Warning: CORSIKA producing only photons in the range 200 to 700 nm
but telescope 1 has sensitivity from 300 to 790 nm.
Extending the range to 200 to 790 nm would imply 1.0191 times bigger bunches.
No such correction is implemented (but could be done unless CEFFIC or CERWLEN are used).
The impact on the signal though is expected to be negligible. No problem.

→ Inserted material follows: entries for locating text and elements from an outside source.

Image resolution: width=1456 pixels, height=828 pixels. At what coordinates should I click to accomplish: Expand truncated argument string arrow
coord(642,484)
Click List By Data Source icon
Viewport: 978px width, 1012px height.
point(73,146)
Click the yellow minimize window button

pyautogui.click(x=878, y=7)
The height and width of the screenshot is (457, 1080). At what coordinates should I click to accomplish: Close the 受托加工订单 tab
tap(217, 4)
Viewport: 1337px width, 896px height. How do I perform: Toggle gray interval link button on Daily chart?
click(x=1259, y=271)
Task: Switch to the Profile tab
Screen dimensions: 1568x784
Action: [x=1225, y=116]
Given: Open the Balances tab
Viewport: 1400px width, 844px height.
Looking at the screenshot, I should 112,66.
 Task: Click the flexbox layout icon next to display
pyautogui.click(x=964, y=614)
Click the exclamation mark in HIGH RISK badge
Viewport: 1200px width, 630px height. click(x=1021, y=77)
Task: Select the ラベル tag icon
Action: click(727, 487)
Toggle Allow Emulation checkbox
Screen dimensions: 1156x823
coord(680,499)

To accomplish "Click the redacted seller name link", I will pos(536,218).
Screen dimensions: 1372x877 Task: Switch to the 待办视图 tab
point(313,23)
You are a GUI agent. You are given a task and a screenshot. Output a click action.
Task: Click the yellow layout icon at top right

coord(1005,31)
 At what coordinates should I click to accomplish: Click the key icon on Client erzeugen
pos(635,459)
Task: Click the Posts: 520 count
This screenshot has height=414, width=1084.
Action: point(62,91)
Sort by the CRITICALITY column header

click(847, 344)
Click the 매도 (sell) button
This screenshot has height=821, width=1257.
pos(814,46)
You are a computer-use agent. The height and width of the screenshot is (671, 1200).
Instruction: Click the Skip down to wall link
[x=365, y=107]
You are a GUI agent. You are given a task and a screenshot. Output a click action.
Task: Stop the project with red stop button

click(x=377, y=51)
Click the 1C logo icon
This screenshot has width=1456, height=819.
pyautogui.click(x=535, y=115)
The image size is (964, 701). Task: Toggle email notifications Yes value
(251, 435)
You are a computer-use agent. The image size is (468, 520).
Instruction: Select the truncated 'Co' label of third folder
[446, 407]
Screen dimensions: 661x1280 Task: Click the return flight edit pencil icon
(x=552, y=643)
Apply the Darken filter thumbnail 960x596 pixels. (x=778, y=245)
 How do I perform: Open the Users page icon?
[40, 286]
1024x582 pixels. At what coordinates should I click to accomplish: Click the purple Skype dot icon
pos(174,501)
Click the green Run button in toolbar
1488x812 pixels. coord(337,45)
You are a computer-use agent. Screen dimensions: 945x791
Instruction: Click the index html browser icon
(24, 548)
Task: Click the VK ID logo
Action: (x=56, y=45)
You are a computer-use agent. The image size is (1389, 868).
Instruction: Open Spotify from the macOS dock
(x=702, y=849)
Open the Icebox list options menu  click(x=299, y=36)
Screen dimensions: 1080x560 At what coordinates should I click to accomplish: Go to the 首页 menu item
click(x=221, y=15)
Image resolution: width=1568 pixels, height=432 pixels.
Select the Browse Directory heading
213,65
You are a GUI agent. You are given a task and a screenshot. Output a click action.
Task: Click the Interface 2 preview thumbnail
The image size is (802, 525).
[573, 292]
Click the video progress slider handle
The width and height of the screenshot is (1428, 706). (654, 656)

Launching the task should be also made by a sbatch script containing :

#!/bin/bash
#SBATCH --partition=debug-EL7
#SBATCH --time=00:03:00
#SBATCH --ntasks=1
#SBATCH --mem-per-cpu=2200 # in MB
#SBATCH --output=/sst1m/data/prod5/simtel/mono-lst-sipm-borofloat-3ns/rate_scan_nsbx2/run///log/job_sim_telarray_parameter_scan_12.log
#SBATCH --error=/sst1m/data/prod5/simtel/mono-lst-sipm-borofloat-3ns/rate_scan_nsbx2/run///error/job_sim_telarray_parameter_scan_12.err

srun /sst1m/sw/prod5/sim_telarray/bin//sim_telarray -I/sst1m/data/prod5/simtel/mono-lst-sipm-borofloat-3ns/rate_scan_nsbx2/cfg/ -c /sst1m/data/prod5/simtel/mono-lst-sipm-borofloat-3ns/rate_scan_nsbx2/cfg//CTA-PROD5-LaPalma-baseline_4LSTs_MAGIC.cfg -DNUM_TELESCOPES=1 -DNO_STEREO_TRIGGER=1 -C min_photons=0 -C min_photoelectrons=0 -C save_photons=3 -C only_triggered_telescopes=1 -C only_triggered_arrays=1 -C random_state=auto -C show=all -C maximum_events=100000 -C maximum_telescopes=1 -C telescope_phi=180 -C telescope_zenith_angle=20 -C asum_threshold=300 -C trigger_current_limit=2000.0 -C nightsky_background=all:0.1076 -C nsb_scaling_factor=2 -C dark_events=0 -C pedestal_events=0 -h /sst1m/data/prod5/simtel/mono-lst-sipm-borofloat-3ns/rate_scan_nsbx2/output//hist/dummy100000_asum_threshold_300.hdata -o /sst1m/data/prod5/simtel/mono-lst-sipm-borofloat-3ns/rate_scan_nsbx2/output/dummy100000_asum_threshold_300.simtel.gz /sst1m/data/prod5/corsika/dummy//dummy100000.corsika.gz > /sst1m/data/prod5/simtel/mono-lst-sipm-borofloat-3ns/rate_scan_nsbx2/output//log/dummy100000_asum_threshold_300.log

which also fails due to the srun command, we believe.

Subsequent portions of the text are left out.